И попытался восстановить ее дыхание по-другому — он набирал в легкие побольше воздуха и выдыхал ей в рот, а через мгновение сильно нажимал на грудь. Это длилось долго и казалось безрезультатным, но папа не останавливался. Наконец, тетя Нюра всхлипнула и задышала, а скоро и открыла глаза. Папа оживил ее.
12. Нашествия
А как помнятся нашествия! Они были трех видов. Погорельцы и цыгане всегда появлялись со стороны Симферопольской трассы. Только погорельцы с неподдельно уставшим видом шли пешком, а цыгане возникали богато: ехали в крытых по типу шатра кибитках, вальяжно развалившись. Были и другие различия. Погорельцы просили еды, одежды и ночлега, им не отказывали, их не опасались. А вот цыгане… Цыгане учиняли в селе сущий переполох: ловили кур, которые тогда были почти ничейные и свободно бегали по пустырям, сами зная, в какой курятник идти на ночь; воровали белье, вывешенное на просушку; проникали в дома и полностью обносили их. При этом крыли матом любого, кто пытался сопротивляться, запугивали, проклинали, избивали. Погорельцам следовало помогать, цыган же — бояться и ненавидеть.
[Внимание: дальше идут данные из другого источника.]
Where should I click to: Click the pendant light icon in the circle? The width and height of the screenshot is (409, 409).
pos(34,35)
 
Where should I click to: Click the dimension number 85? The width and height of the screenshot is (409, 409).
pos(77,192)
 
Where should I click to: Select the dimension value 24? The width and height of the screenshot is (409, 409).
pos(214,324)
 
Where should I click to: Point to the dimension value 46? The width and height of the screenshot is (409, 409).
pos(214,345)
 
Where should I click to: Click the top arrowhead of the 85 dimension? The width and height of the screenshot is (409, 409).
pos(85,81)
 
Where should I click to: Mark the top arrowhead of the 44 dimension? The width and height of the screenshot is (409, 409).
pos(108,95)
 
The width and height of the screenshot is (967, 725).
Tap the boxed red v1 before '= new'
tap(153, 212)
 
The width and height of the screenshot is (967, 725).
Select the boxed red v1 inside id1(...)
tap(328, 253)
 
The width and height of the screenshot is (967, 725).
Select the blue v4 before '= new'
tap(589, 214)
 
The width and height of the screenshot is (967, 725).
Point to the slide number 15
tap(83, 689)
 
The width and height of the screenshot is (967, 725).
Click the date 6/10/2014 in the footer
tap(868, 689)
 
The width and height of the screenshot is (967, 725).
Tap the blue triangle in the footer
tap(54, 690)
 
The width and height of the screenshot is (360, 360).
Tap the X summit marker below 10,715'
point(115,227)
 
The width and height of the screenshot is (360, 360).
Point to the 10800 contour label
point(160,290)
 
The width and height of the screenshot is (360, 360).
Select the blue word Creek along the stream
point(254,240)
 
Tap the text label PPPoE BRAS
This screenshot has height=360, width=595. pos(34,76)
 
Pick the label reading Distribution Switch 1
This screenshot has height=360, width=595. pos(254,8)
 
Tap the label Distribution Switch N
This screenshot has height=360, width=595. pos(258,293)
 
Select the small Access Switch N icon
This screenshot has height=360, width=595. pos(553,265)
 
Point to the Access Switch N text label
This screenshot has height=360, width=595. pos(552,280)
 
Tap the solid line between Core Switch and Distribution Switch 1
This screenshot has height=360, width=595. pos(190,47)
Третий вид нашествия — старьевщики. Они разъезжали по улицам с криками «Тряпки! Жестянки!» и собирали старые домашние тряпки, посуду, утварь, а взамен выдавали надувные шары со свистками, юлы, раскрывающиеся при вращении тюльпаны с дюймовкой внутри или леденцы «петушок на палочке». Старьевщики были настоящим бедствием, потому что порой ради игрушки дети выносили и отдавали им нужные в доме вещи. Что это были за люди, откуда приезжали — никто не знал.
Правда, и исчезли они раньше других. За ними перестали появляться погорельцы — люди, сильно пострадавшие от войны, все потерявшие. Окрепшее государство помогло им закрепиться на местах, обрести кров и работу. А вот от цыган миряне отбивались долго, и в этом им помогали постановления правительства.
Мое окружение
1. Родители
Мама…
Мама не то чтобы помнится меньше, она просто всегда была рядом, как солнце, окружающее пространство, воздух, как что-то обязательное, неизбежное быть. Она стелила постель, готовила еду, убирала в доме, работала в огороде, где папа был ей плохим помощником. Изредка наказывала меня, а папа миловал. Мамина строгость и требовательность и папина мягкость — каждый отдавал то, чем был богат. И в сумме это представляло полный счастья мир.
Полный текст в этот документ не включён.